The principles outlined above are used in the presentation of illustrative examples and extracts of the Cambridgeshire dialect speech for Vasko (2010). For the complete transcriptions of the interviews, see Ahava, Sampler of Cambridgeshire speech (forthcoming).


[1] Tagliamonte (2006: 51-52) “utilised the speakers’ own initials but filled in new ethnically consistent names”, i.e. Tagliamonte used pseudonyms, such as “Katy Webster = Katherine Walters” and “Bobby Hamilton = Barry Hatfield”. The corpus/community was also indicated, e.g. York (YRK).

[2] In the audio recordings, the names are 'cut off'. For more information on the regional British English speech project and the sample of Cambridgeshire speech, see; I. Regional English speech project at the University of Helsinki.

[3] There is great variation in the ways different researchers have chosen to represent speech using the written medium. This reflects the special difficulties which apply to the transcription of speech. For instance, transcription practices can be thought of in terms of a continuum with two dominant modes: naturalism, in which every utterance is transcribed in as much detail as possible, and denaturalism, in which idiosyncratic elements of speech (e.g. stutters, pauses, nonverbals, involuntary vocalizations) are removed. For a more detailed description of these two types of transcriptions, see, e.g., Oliver et al. 2005. Between the two extremes of naturalism and denaturalism, there are endless variations using elements of each to achieve certain analytical objectives and research goals.

[4] Preston (1985) suggests that ‘eye-dialect’ should be avoided; in “The L’il Abner Syndrome: Written Representations of Speech”, this is defined as “forms which reflect no phonological difference” (1985: 328). Another objection to eye dialect is the fact that it tends to make non-standard speakers appear more different than they really are from standard speakers (Cameron 2001: 41). Macaulay (1991), Kirk (1997), Preston (2000) and Beal (2005) note the unreliability of non-standard spelling such as ‘eye-dialect’ in representing vernacular Englishes orthographically.

[5] For intermediate variants of the simple past of the verb be, see Ahava (2010), Richards (2010), Vasko (forthcoming).

[6] For the intermediate variant wont of the negative simple past of the verb be, see, e.g., Hazen (1998), Vasko (forthcoming).

[7] For Cambridgeshire dialect vocabulary in particular, see, e.g., Porter (1969: 400-401), who includes a “Select Glossary of Cambridgeshire Words in use within living memory”. For dialect vocabulary, see also Trudgill (1999: 101-124), in which there is a discussion of dialect vocabulary from the point of view of regional variety and origin, and Peitsara (1995: 120), which deals with East Anglian vocabulary.

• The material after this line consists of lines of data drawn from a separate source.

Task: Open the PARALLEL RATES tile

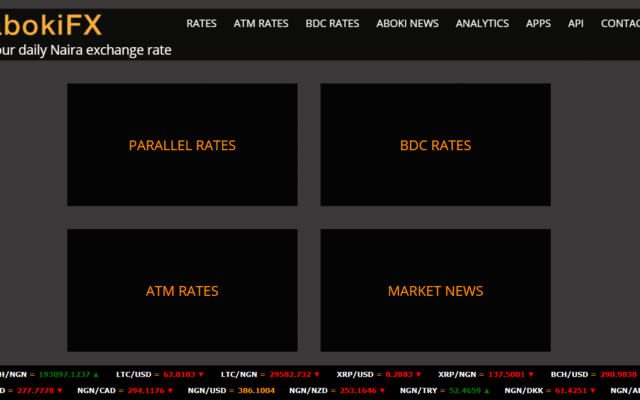Action: click(x=182, y=145)

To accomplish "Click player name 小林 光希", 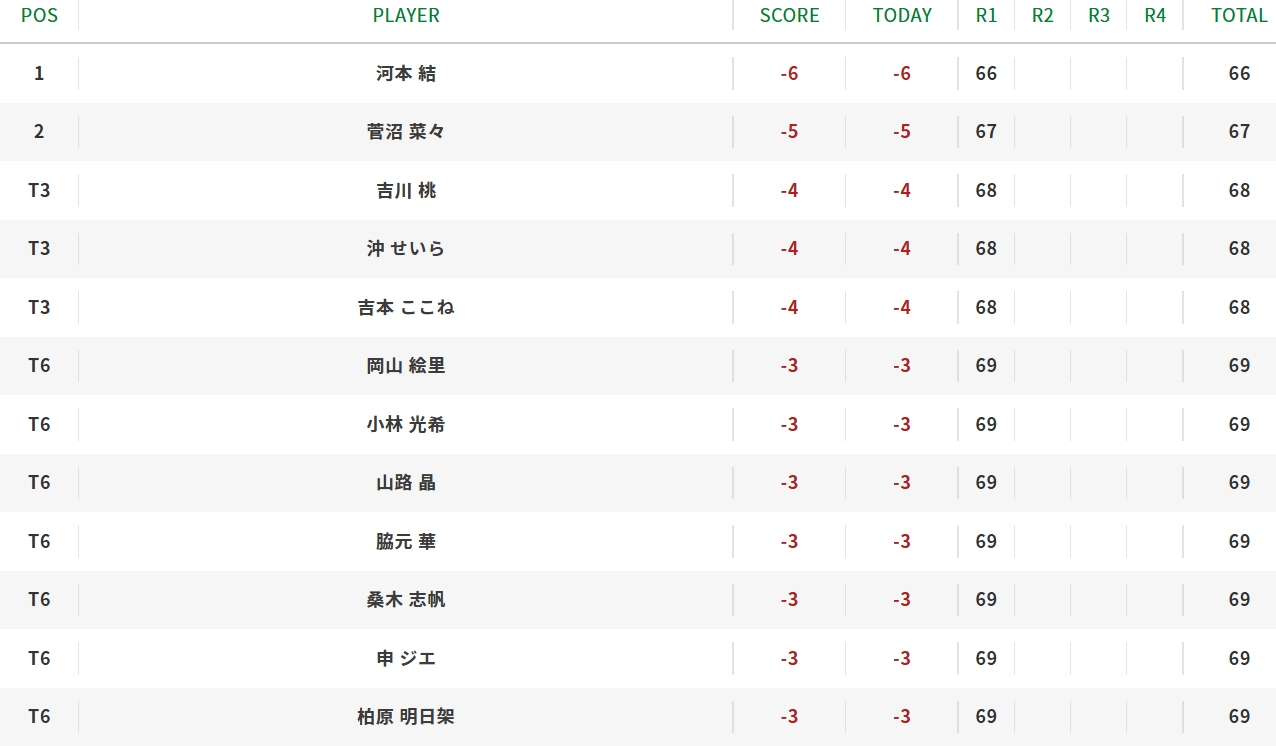I will point(406,424).
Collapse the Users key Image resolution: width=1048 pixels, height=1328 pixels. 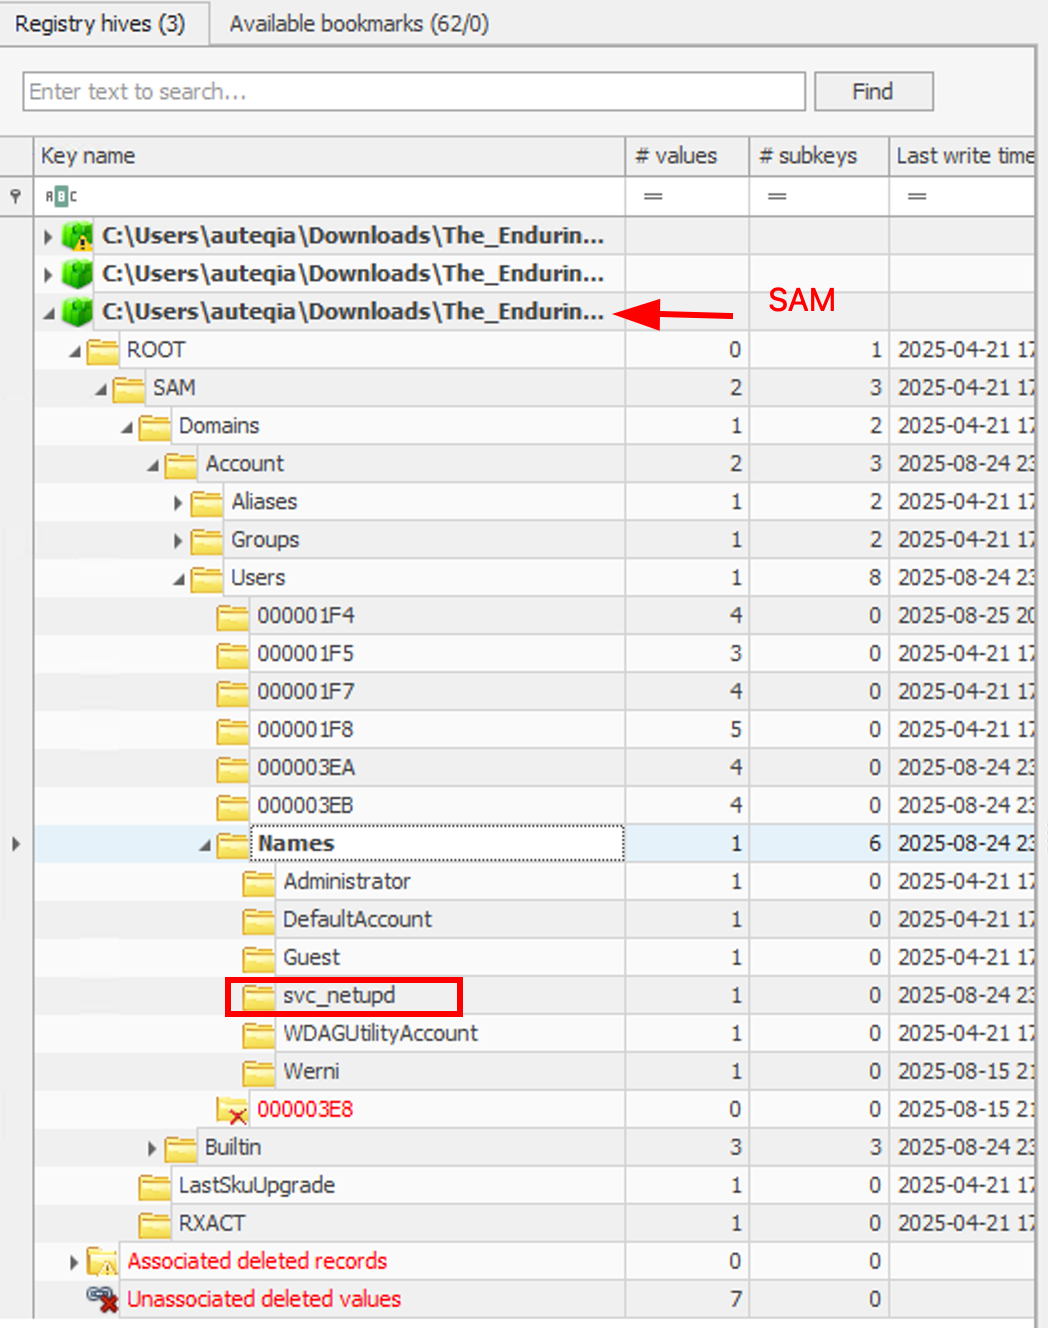pyautogui.click(x=179, y=579)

[8] Response tokens (hm, ok, ah, yeah, etc.) are often neglected as either inconsequential or extraneous. However, research has shown that such tokens can provide a great deal of insight into the informational content of the conversation. For instance, Gardner (2001) offers researchers a typology of response tokens and an indication of their use and intent. Among the most common are the following three: (a) continuers, such as mm and hm, which are used to note agreement with the speaker and give them back the primary role in the conversation; (b) acknowledgements, such as mm and yeah, which express agreement or understanding between a speaker and a listener; and (c) repairs, such as huh, which ask the speaker to rephrase or repeat an idea or question.